Would you please copy every line from the records that contains the word "agent"?

### Information provided
========================================================================

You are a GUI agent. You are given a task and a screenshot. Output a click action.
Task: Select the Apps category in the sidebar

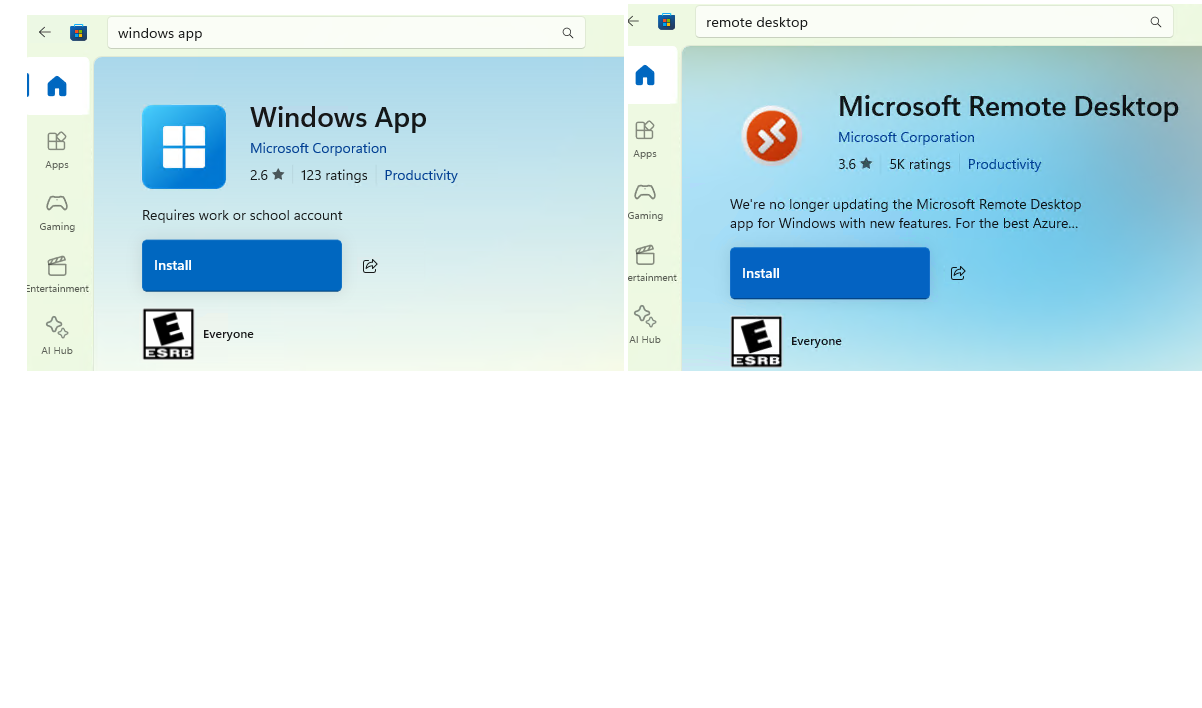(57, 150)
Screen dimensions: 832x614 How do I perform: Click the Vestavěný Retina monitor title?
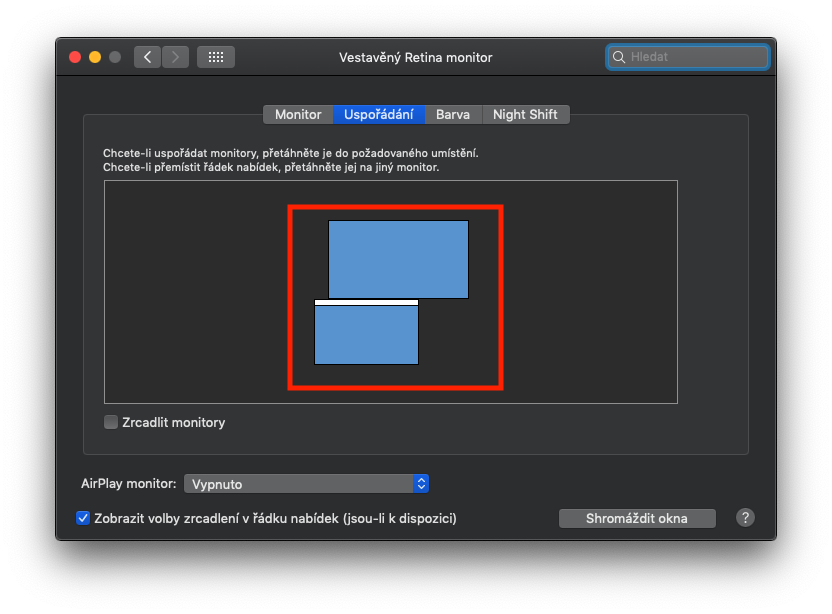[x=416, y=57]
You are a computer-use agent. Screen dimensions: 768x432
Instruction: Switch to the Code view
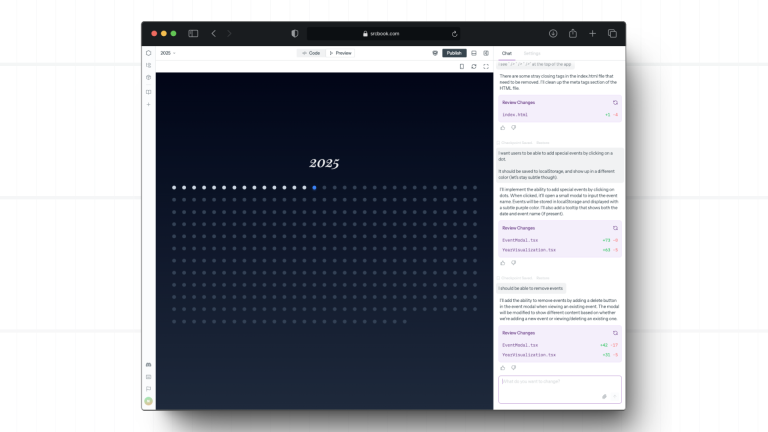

========================================================================

### Solution to this task
You are a GUI agent. You are given a task and a screenshot. Output a click action.
You are a computer-use agent. Screen dimensions: 768x432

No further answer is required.